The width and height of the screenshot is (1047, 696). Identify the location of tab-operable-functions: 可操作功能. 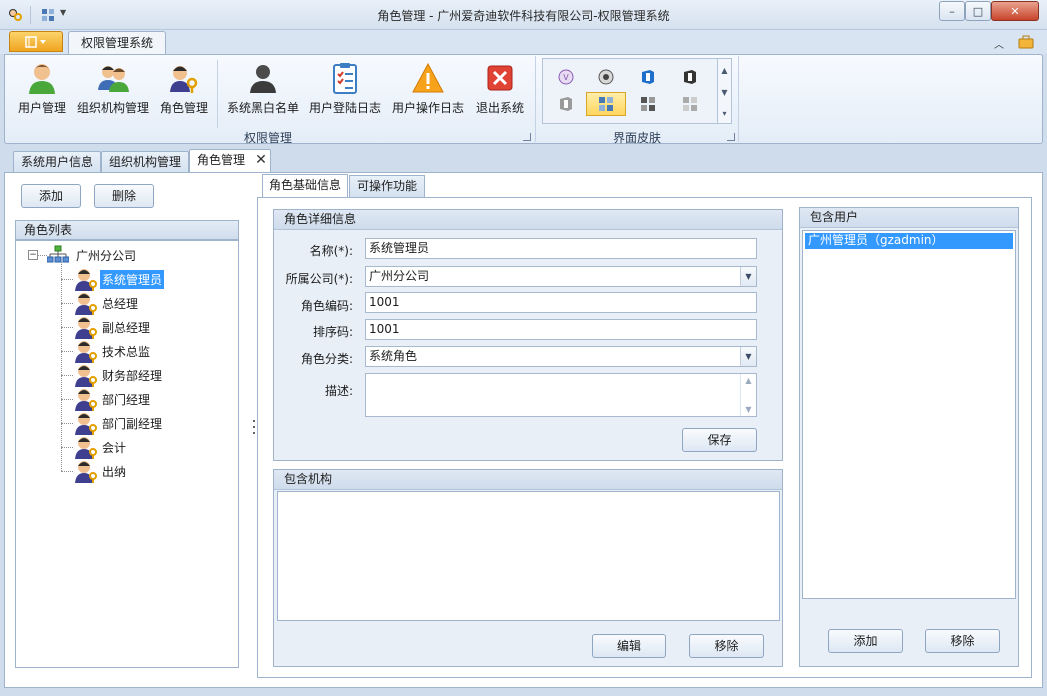
(387, 186).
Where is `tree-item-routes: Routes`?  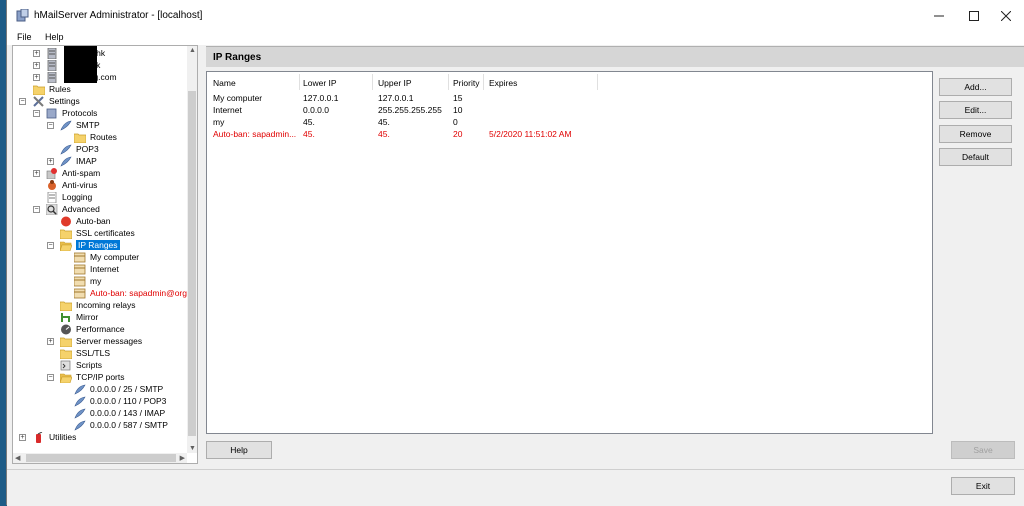 tree-item-routes: Routes is located at coordinates (96, 137).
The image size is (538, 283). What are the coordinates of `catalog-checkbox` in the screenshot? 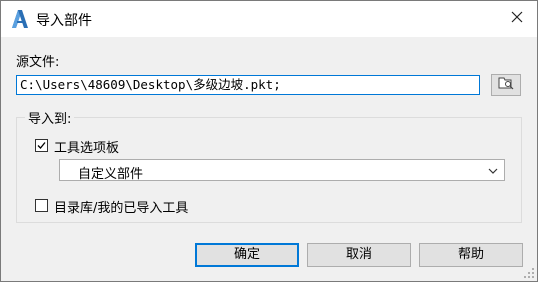 It's located at (42, 206).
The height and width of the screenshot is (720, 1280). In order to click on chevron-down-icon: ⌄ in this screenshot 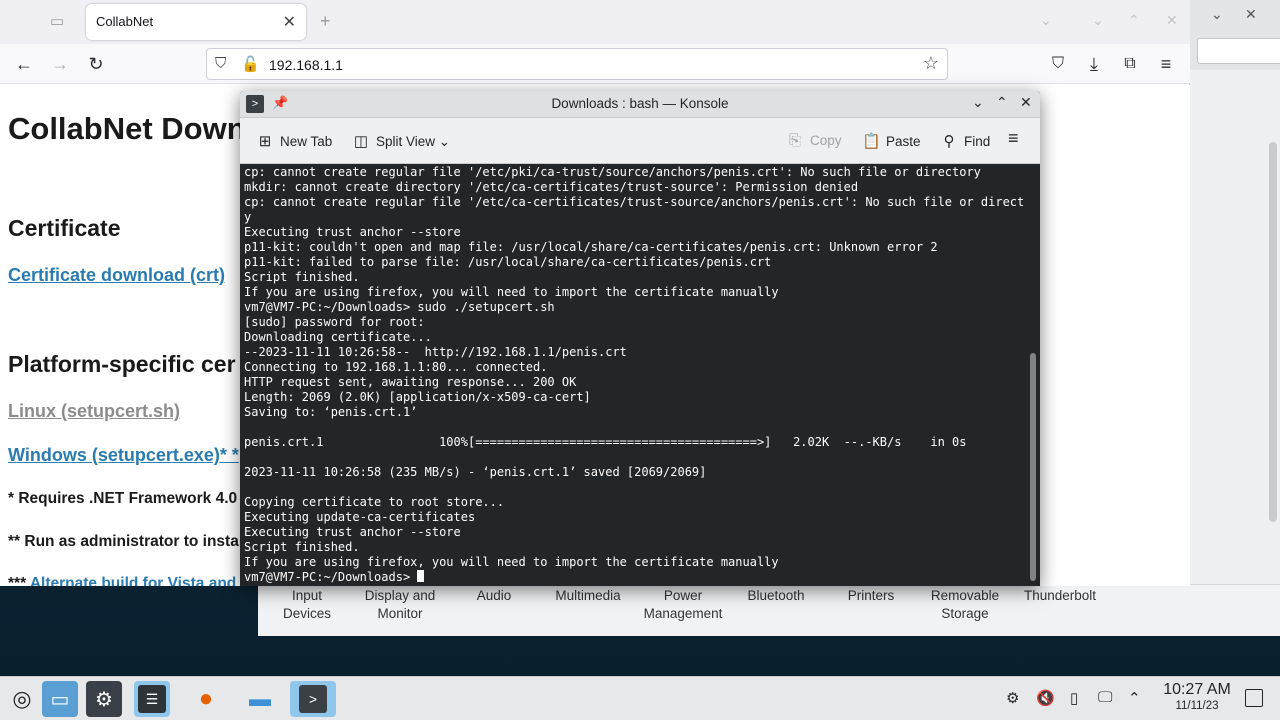, I will do `click(444, 142)`.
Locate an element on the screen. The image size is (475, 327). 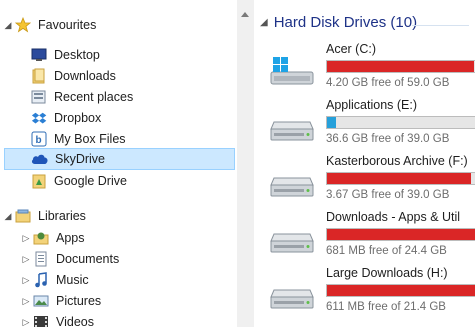
documents-library-icon is located at coordinates (41, 259).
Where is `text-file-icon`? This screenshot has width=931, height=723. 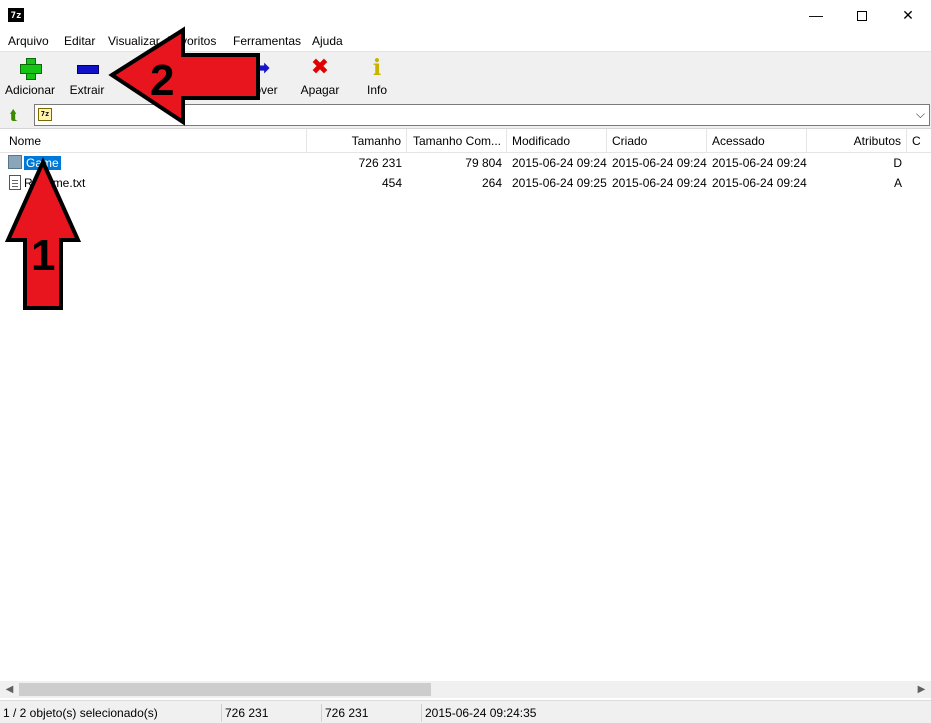 text-file-icon is located at coordinates (15, 182).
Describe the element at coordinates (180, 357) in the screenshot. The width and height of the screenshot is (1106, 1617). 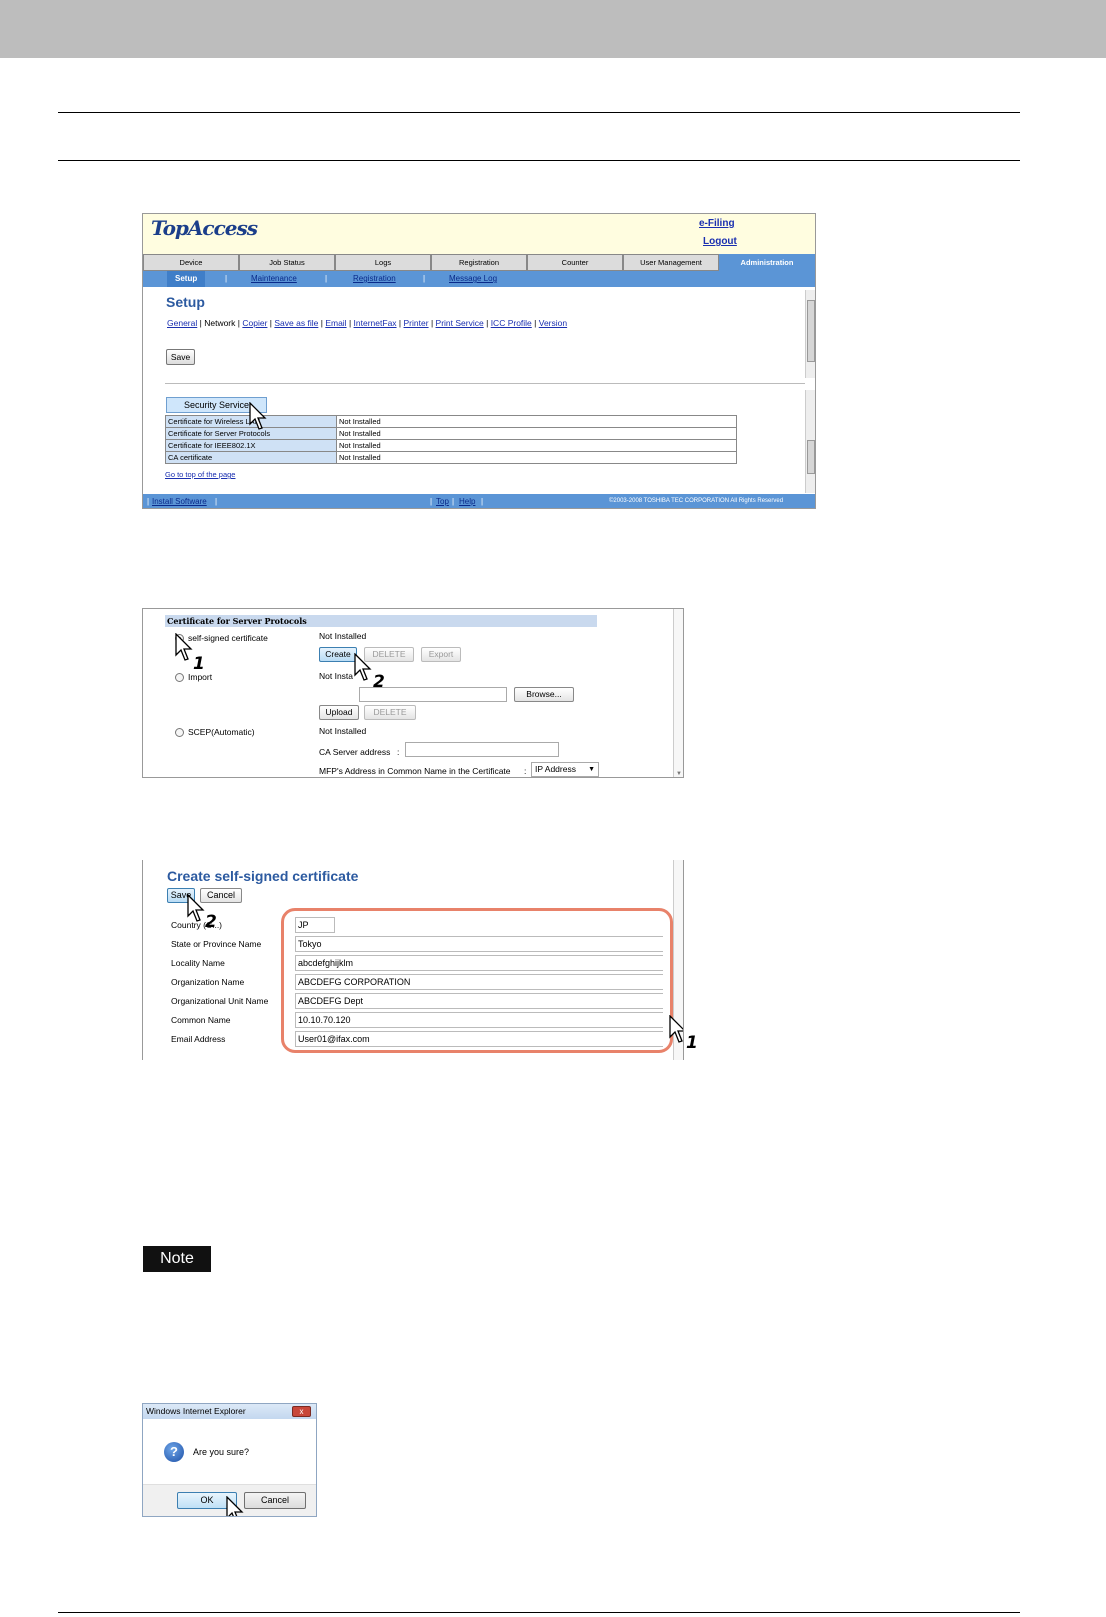
I see `save-button: Save` at that location.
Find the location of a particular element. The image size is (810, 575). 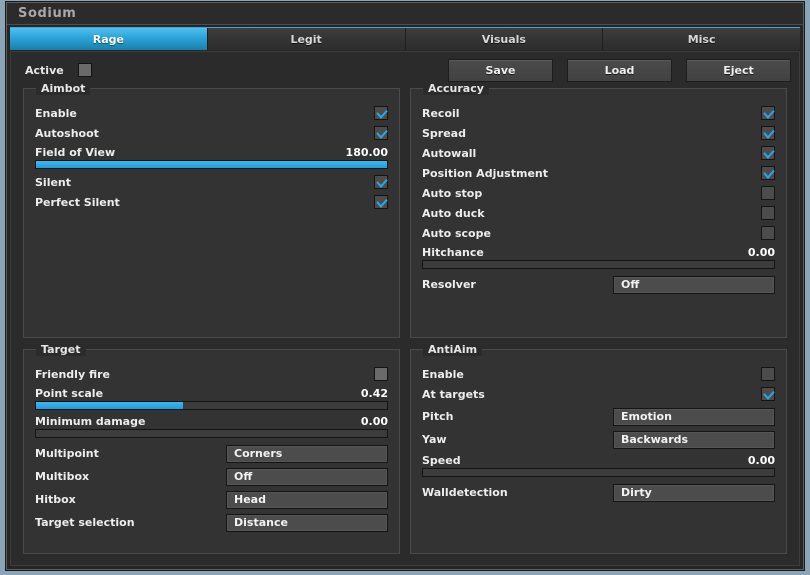

auto-duck-checkbox is located at coordinates (768, 213).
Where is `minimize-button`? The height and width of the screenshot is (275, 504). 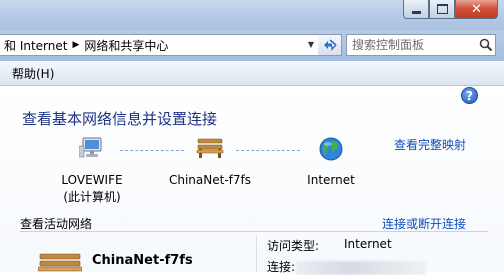 minimize-button is located at coordinates (416, 10).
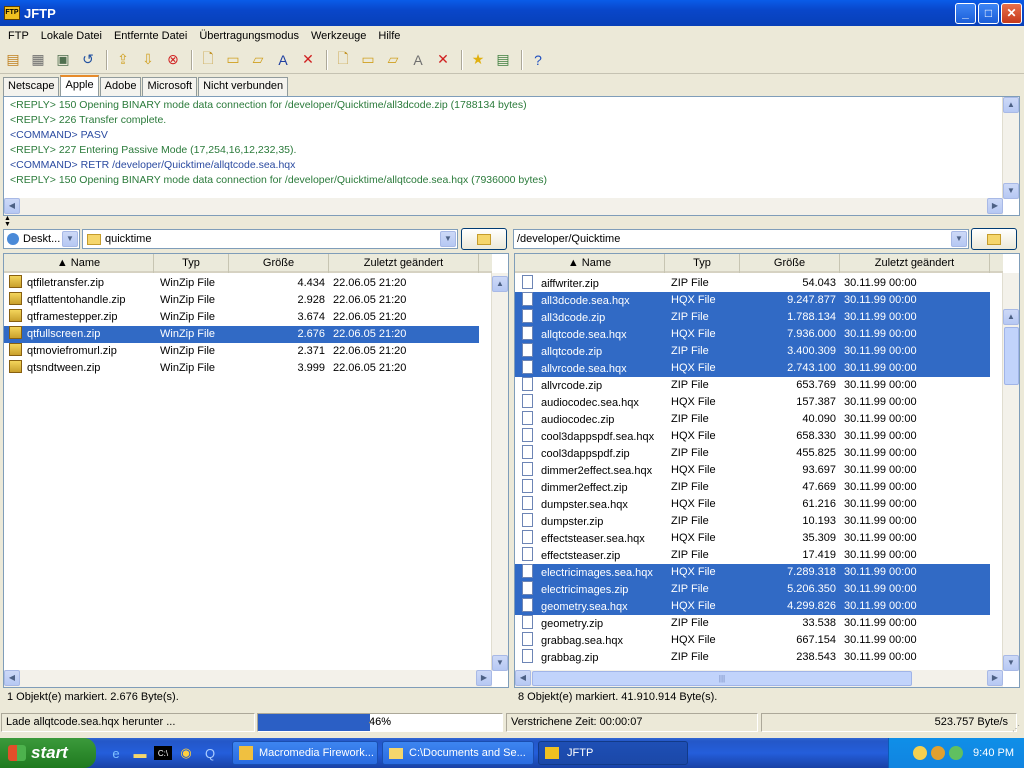 The height and width of the screenshot is (768, 1024). I want to click on shield-icon, so click(938, 753).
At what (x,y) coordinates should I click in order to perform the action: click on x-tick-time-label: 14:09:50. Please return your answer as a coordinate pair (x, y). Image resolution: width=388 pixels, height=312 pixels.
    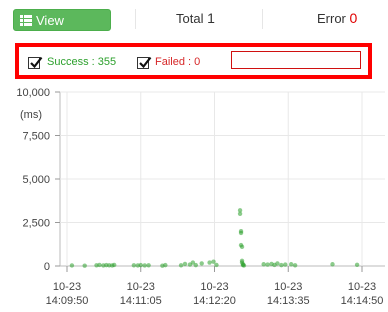
    Looking at the image, I should click on (68, 301).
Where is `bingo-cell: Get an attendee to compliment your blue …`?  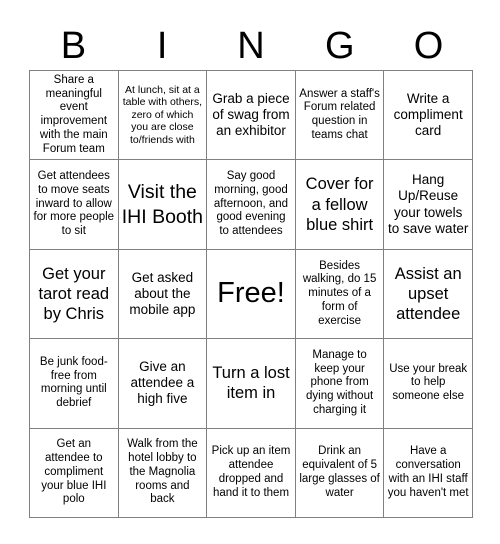
bingo-cell: Get an attendee to compliment your blue … is located at coordinates (74, 473).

=====

* [HOW TO COMPLETE THIS TASK] Pick out each line above that contains the string "should", copying it in full. Matching is case-sensitive.

* [SOLUTION BELOW]
At what (x,y) coordinates should I click in order to perform the action: click on x-tick-time-label: 14:09:50. Please return your answer as a coordinate pair (x, y). Image resolution: width=388 pixels, height=312 pixels.
    Looking at the image, I should click on (68, 301).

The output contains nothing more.